THE TASK:
Print the lines that run from the line with "Fingerbrush (195, 669)" to the line with "Home (212, 85)", keeping both end lines, exactly as they appear in the entries below, and nothing else.

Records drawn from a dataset

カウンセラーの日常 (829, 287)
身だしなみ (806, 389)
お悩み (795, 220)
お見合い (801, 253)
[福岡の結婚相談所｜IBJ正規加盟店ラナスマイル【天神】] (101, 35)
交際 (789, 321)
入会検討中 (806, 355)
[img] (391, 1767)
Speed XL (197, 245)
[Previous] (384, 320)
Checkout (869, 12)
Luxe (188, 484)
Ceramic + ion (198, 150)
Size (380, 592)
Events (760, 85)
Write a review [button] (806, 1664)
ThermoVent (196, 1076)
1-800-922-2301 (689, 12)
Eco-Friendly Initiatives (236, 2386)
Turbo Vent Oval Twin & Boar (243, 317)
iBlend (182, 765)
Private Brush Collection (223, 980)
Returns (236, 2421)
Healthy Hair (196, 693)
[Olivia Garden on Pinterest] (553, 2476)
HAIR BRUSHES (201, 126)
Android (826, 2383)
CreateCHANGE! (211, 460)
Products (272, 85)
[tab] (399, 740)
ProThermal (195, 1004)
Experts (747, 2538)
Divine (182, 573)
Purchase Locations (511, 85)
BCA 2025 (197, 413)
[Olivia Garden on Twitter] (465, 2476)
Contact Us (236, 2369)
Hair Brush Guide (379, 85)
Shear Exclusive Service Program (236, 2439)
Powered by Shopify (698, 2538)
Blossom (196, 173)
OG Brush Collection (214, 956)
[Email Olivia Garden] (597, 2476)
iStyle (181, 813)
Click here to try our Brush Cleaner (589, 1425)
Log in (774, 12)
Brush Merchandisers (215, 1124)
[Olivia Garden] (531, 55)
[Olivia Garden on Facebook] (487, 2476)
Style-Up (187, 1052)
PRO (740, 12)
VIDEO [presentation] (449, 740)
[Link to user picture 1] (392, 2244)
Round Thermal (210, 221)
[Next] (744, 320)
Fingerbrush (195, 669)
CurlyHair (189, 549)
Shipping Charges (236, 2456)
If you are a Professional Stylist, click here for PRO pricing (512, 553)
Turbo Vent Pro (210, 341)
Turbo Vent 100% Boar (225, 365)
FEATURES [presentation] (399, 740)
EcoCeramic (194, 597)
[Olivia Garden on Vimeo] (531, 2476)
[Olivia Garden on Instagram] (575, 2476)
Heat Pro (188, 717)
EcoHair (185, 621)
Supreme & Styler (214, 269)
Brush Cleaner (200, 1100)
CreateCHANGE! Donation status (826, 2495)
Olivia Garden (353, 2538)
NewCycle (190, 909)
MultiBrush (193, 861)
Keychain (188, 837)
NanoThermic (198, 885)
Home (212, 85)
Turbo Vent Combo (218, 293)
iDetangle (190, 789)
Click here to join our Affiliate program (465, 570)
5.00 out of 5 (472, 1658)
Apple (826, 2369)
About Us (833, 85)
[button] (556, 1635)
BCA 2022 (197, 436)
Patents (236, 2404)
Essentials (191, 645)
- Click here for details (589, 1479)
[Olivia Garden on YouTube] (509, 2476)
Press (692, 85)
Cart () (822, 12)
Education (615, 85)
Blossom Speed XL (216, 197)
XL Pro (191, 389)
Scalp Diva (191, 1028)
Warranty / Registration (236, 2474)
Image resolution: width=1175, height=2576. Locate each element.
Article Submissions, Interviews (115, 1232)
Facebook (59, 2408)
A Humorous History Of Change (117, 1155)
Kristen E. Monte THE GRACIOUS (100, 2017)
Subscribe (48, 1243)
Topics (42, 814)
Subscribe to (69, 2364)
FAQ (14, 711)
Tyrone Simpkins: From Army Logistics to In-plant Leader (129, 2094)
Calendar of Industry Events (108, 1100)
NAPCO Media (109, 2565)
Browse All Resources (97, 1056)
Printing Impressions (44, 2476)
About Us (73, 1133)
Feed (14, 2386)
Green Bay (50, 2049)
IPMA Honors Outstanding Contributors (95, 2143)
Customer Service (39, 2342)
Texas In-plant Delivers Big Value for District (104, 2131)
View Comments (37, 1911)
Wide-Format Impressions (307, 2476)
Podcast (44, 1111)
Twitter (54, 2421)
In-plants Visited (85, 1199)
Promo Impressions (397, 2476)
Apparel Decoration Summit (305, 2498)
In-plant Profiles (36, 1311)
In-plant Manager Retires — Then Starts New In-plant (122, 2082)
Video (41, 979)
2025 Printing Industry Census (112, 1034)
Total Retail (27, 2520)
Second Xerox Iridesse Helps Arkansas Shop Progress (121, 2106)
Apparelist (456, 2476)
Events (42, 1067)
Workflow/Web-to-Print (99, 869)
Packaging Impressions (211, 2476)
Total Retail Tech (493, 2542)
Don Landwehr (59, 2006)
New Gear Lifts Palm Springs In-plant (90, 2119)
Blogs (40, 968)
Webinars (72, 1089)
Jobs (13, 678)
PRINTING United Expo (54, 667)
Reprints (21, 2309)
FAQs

EXPECTED ANSWER:
Fingerbrush (195, 669)
CurlyHair (189, 549)
Shipping Charges (236, 2456)
If you are a Professional Stylist, click here for PRO pricing (512, 553)
Turbo Vent Pro (210, 341)
Turbo Vent 100% Boar (225, 365)
FEATURES [presentation] (399, 740)
EcoCeramic (194, 597)
[Olivia Garden on Vimeo] (531, 2476)
[Olivia Garden on Instagram] (575, 2476)
Heat Pro (188, 717)
EcoHair (185, 621)
Supreme & Styler (214, 269)
Brush Cleaner (200, 1100)
CreateCHANGE! Donation status (826, 2495)
Olivia Garden (353, 2538)
NewCycle (190, 909)
MultiBrush (193, 861)
Keychain (188, 837)
NanoThermic (198, 885)
Home (212, 85)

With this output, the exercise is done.